ShelterCare: Why do you feel it is important to share your story?
Bodhi Richards: I began sharing my story in the spirit of advocacy, to help normalize poverty. Sometimes our clients are not in a place to share their stories, but I have a story that in many ways is very similar to theirs so I can be a voice for talking about how necessary and important our work is. I also share my story to show that it is the combination of support and hard work that bring stability to your life. In my experience, I worked my butt off for 25 years to find stability, but I didn't do it alone. I had help, without which I might still be homeless.
Poverty and homelessness takes a long time to recover from. Research shows the longer someone is homeless, the longer it takes to build the structure needed not to live in poverty. I felt like experiencing homelessness in my youth has put me behind in life. I got my GED at 25, I got my first job above minimum wage at 29, I got my degree at 40. So in some ways, I feel like I am always going to be a little bit behind. Part of my recovery is giving back, as it is for a lot of people. I hope that telling the story of how I got out of my bad situation helps others get out of theirs.
ShelterCare: Why do you like working at ShelterCare?

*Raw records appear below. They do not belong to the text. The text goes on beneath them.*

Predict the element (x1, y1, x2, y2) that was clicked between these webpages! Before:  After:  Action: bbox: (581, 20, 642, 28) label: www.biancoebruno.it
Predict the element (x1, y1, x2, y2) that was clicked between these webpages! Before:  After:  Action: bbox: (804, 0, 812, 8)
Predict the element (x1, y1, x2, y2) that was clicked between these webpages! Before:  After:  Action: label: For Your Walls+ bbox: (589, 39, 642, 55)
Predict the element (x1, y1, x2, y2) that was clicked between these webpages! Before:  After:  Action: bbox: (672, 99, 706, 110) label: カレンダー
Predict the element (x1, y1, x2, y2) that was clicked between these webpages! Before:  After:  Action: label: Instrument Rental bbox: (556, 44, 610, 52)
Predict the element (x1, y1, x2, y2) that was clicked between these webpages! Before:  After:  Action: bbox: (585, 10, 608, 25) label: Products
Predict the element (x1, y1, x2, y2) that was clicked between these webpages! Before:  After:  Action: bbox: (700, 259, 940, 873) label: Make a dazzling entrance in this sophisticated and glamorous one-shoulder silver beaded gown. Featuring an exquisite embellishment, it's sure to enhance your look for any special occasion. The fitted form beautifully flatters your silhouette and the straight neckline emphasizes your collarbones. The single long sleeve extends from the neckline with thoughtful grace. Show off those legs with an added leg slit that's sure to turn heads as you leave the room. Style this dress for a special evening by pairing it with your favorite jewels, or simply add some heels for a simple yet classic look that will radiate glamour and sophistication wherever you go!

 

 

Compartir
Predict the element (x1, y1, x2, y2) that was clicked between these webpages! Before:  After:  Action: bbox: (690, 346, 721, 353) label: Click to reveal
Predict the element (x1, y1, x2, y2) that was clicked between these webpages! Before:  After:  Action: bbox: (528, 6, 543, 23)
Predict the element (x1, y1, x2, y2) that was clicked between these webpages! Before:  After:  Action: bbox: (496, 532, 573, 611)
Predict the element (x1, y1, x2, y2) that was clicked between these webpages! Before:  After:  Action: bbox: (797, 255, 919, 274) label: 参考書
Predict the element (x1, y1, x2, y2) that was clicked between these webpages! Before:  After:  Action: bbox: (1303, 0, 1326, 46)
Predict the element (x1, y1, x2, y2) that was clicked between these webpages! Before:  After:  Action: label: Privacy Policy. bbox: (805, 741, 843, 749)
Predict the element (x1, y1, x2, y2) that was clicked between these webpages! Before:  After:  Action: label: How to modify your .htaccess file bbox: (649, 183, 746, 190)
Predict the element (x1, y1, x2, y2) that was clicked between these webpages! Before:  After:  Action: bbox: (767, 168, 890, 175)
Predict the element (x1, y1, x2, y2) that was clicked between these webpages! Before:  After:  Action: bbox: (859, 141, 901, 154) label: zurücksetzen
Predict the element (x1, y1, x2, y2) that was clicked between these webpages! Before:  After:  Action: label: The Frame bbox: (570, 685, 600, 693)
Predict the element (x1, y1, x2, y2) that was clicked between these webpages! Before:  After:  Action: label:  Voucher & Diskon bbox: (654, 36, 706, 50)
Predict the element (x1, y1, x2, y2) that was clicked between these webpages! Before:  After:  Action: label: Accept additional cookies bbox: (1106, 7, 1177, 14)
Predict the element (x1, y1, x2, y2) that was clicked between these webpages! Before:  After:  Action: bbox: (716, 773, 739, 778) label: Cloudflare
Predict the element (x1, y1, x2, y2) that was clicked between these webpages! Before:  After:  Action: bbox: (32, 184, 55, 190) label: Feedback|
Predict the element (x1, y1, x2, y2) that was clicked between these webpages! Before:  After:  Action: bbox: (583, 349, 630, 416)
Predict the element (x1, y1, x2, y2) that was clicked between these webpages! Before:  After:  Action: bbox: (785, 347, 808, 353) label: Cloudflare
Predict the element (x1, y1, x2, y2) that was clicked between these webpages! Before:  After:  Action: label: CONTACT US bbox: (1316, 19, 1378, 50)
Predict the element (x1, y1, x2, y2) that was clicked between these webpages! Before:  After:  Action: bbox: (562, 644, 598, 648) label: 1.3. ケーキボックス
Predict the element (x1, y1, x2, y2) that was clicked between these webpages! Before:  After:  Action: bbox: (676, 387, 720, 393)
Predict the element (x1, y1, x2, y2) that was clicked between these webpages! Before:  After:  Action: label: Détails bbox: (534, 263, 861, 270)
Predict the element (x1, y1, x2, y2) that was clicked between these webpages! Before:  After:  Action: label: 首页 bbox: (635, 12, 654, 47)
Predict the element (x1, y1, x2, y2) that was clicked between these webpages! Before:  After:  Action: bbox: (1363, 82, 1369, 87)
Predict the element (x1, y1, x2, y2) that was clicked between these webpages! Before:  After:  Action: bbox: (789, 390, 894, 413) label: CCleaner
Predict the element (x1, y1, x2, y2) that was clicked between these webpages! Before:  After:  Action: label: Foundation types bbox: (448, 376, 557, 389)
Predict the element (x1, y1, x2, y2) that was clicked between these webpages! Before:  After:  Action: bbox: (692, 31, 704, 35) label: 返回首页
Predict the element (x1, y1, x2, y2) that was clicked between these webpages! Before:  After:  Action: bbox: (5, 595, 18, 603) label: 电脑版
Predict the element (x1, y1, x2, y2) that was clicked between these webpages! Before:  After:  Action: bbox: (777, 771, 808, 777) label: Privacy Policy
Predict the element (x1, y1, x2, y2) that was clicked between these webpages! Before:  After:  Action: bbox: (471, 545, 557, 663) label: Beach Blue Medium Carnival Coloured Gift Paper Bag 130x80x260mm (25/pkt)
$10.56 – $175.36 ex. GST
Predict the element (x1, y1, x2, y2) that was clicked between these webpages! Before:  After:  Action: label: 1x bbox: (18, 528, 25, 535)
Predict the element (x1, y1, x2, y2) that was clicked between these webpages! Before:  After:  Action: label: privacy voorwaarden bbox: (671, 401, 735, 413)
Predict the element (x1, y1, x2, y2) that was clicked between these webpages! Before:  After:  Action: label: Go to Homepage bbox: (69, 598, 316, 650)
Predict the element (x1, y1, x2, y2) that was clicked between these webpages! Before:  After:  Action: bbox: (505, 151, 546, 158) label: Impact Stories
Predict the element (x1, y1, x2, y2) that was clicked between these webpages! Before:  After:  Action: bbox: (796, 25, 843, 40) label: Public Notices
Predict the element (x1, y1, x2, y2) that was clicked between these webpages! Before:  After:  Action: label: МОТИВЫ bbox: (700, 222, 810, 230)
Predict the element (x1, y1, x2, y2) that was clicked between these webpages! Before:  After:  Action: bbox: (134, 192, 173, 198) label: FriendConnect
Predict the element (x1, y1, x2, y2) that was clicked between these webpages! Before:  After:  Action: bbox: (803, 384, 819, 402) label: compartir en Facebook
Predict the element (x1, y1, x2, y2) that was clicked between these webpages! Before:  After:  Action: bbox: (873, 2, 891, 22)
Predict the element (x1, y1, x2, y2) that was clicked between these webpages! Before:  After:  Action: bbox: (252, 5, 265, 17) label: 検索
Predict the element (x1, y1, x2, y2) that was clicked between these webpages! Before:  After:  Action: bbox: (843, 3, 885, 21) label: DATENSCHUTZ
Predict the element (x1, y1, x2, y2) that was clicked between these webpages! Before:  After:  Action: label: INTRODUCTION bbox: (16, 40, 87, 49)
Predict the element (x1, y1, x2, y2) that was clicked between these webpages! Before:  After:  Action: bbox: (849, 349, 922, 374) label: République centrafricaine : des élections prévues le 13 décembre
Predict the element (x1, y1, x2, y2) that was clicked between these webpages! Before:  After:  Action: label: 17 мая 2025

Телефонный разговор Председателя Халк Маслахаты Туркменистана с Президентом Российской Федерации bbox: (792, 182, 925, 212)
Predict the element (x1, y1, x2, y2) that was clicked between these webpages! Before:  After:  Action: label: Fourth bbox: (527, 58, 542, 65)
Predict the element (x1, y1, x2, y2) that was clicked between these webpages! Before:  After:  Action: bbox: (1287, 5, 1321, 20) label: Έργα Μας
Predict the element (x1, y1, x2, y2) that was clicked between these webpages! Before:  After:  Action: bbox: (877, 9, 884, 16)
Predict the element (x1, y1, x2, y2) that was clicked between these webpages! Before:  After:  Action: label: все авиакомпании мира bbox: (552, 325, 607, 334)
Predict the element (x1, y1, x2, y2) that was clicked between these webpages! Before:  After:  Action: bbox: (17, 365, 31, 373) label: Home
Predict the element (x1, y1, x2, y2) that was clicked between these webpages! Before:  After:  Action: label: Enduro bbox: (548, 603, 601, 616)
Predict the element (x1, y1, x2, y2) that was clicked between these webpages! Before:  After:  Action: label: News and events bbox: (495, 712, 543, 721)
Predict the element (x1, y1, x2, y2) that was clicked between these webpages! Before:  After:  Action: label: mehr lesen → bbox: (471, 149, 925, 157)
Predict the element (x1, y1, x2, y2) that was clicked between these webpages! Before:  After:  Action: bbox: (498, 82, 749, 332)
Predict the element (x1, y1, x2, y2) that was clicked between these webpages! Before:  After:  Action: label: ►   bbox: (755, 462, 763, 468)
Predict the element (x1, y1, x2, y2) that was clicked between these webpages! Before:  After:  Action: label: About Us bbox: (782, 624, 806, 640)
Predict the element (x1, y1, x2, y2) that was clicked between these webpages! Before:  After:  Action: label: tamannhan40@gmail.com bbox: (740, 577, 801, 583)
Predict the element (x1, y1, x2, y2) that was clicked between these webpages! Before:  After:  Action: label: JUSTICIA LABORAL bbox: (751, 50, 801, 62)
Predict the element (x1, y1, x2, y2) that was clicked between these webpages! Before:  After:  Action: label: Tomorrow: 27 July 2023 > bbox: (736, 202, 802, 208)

Bodhi Richards: It’s a dream job, I get to help people as my profession. I have never had the opportunity to have more impact on the community. It is my goal to make sure that HHW and SMR are meeting the needs of Lane County. I am not afraid to explore collaborations, new directions or unconventional solutions in order to get people the help they need. We try our best not to turn people away; we always try to find a way to help. This attitude comes from the top, from Executive Director Susan Ban. We are all geared towards helping people not matter what. Sometimes the instinct can be to say this person is too hard to help; that is something that doesn’t happen at ShelterCare. We never say “No”, we say, “How can we help?” And if we can’t help you, we find someone who can. We will call Laurel Hill, Cornerstone Community Housing or St. Vincent de Paul. Having a network of community partners is key when the need is so great.
ShelterCare: What do you want the community to know about homelessness?
Bodhi Richards: That it impacts us all. The truth is that 40 percent of the population of Lane County have experienced poverty and 1 in 5 people are currently living below the poverty line. This means when you are sitting in a room full of people, you are with someone who is currently in or recently lived in poverty. It is your neighbors, coworkers or employees. I was one of these people. The thing I want people to know is that poverty and homelessness isn’t somebody else’s problem. It is not something we can ignore; it is a community problem that we can only solve together.